Task description:
Could you copy out every line of the material below word for word?
:: Entries provided
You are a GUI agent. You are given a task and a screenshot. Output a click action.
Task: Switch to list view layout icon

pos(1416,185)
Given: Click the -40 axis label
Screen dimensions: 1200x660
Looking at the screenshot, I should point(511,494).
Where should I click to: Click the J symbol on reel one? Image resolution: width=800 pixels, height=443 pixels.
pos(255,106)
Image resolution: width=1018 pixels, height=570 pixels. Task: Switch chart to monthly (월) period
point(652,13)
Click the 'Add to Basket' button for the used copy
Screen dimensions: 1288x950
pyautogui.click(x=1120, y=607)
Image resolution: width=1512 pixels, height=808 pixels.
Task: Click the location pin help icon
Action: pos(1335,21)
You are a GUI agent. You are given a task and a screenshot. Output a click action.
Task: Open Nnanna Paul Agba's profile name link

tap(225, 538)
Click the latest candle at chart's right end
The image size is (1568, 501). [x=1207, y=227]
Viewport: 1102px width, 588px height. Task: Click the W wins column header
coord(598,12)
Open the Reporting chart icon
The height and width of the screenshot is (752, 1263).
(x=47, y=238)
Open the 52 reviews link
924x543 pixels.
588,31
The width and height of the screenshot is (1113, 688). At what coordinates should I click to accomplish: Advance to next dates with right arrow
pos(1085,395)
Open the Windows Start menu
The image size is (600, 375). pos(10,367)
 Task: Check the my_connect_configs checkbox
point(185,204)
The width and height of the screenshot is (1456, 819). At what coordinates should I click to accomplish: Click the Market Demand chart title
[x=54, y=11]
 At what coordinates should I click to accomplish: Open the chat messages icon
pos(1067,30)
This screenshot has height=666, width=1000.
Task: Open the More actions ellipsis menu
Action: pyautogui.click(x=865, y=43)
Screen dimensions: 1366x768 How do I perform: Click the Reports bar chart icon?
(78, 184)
::::
The result:
You are a GUI agent. You are given a task and a screenshot. Output a click action.
Task: Switch to list view layout icon

pos(1416,185)
Given: Click the -40 axis label
Screen dimensions: 1200x660
Looking at the screenshot, I should point(511,494).
Where should I click to: Click the J symbol on reel one? Image resolution: width=800 pixels, height=443 pixels.
pos(255,106)
Image resolution: width=1018 pixels, height=570 pixels. Task: Switch chart to monthly (월) period
point(652,13)
Click the 'Add to Basket' button for the used copy
Screen dimensions: 1288x950
pyautogui.click(x=1120, y=607)
Image resolution: width=1512 pixels, height=808 pixels.
Task: Click the location pin help icon
Action: pos(1335,21)
You are a GUI agent. You are given a task and a screenshot. Output a click action.
Task: Open Nnanna Paul Agba's profile name link

tap(225, 538)
Click the latest candle at chart's right end
The image size is (1568, 501). [x=1207, y=227]
Viewport: 1102px width, 588px height. Task: Click the W wins column header
coord(598,12)
Open the Reporting chart icon
The height and width of the screenshot is (752, 1263).
(x=47, y=238)
Open the 52 reviews link
924x543 pixels.
588,31
The width and height of the screenshot is (1113, 688). At what coordinates should I click to accomplish: Advance to next dates with right arrow
pos(1085,395)
Open the Windows Start menu
The image size is (600, 375). pos(10,367)
 Task: Check the my_connect_configs checkbox
point(185,204)
The width and height of the screenshot is (1456, 819). At what coordinates should I click to accomplish: Click the Market Demand chart title
[x=54, y=11]
 At what coordinates should I click to accomplish: Open the chat messages icon
pos(1067,30)
This screenshot has height=666, width=1000.
Task: Open the More actions ellipsis menu
Action: pyautogui.click(x=865, y=43)
Screen dimensions: 1366x768 How do I perform: Click the Reports bar chart icon?
(78, 184)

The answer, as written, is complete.